[Collected data entries]
◆ ◆ ◆ ◆
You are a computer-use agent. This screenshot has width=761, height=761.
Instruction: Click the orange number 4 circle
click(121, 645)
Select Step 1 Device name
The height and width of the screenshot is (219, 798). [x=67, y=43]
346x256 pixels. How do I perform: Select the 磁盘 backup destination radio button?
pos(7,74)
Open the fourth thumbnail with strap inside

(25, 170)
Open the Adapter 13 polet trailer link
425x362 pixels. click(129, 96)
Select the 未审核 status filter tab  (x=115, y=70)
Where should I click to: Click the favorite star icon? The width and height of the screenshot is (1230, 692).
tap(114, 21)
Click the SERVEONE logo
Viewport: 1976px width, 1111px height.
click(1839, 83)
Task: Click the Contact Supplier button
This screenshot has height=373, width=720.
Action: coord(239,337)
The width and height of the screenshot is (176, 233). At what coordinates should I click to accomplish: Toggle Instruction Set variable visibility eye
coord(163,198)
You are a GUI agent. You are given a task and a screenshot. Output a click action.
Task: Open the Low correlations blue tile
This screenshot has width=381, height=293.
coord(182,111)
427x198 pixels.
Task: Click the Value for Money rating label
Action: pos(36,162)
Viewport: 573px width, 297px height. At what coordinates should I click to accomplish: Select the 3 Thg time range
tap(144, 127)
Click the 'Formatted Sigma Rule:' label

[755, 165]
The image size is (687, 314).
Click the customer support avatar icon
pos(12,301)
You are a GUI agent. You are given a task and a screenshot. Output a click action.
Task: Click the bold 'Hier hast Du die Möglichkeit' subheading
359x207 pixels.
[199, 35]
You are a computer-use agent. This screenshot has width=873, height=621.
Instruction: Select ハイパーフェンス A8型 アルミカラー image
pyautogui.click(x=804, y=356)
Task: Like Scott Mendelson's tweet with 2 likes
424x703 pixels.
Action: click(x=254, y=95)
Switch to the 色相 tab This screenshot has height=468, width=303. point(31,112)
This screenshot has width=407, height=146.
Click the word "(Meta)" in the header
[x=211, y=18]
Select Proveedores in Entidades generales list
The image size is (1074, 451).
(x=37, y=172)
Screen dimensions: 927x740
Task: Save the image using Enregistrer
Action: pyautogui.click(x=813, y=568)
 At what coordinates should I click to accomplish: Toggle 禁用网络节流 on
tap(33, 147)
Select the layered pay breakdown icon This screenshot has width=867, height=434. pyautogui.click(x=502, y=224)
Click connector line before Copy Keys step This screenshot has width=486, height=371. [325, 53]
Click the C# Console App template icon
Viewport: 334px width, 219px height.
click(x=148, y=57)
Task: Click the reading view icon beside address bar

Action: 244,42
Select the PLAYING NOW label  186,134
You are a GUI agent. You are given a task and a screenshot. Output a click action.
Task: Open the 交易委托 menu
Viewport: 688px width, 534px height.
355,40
◆ ◆ ◆ ◆
What is being asked: Of the entries above, repeat exactly the lines from the line with "Task: Like Scott" through the line with "Select the layered", both of them included.

Solution below:
Task: Like Scott Mendelson's tweet with 2 likes
424x703 pixels.
Action: click(x=254, y=95)
Switch to the 色相 tab This screenshot has height=468, width=303. point(31,112)
This screenshot has width=407, height=146.
Click the word "(Meta)" in the header
[x=211, y=18]
Select Proveedores in Entidades generales list
The image size is (1074, 451).
(x=37, y=172)
Screen dimensions: 927x740
Task: Save the image using Enregistrer
Action: pyautogui.click(x=813, y=568)
 At what coordinates should I click to accomplish: Toggle 禁用网络节流 on
tap(33, 147)
Select the layered pay breakdown icon This screenshot has width=867, height=434. pyautogui.click(x=502, y=224)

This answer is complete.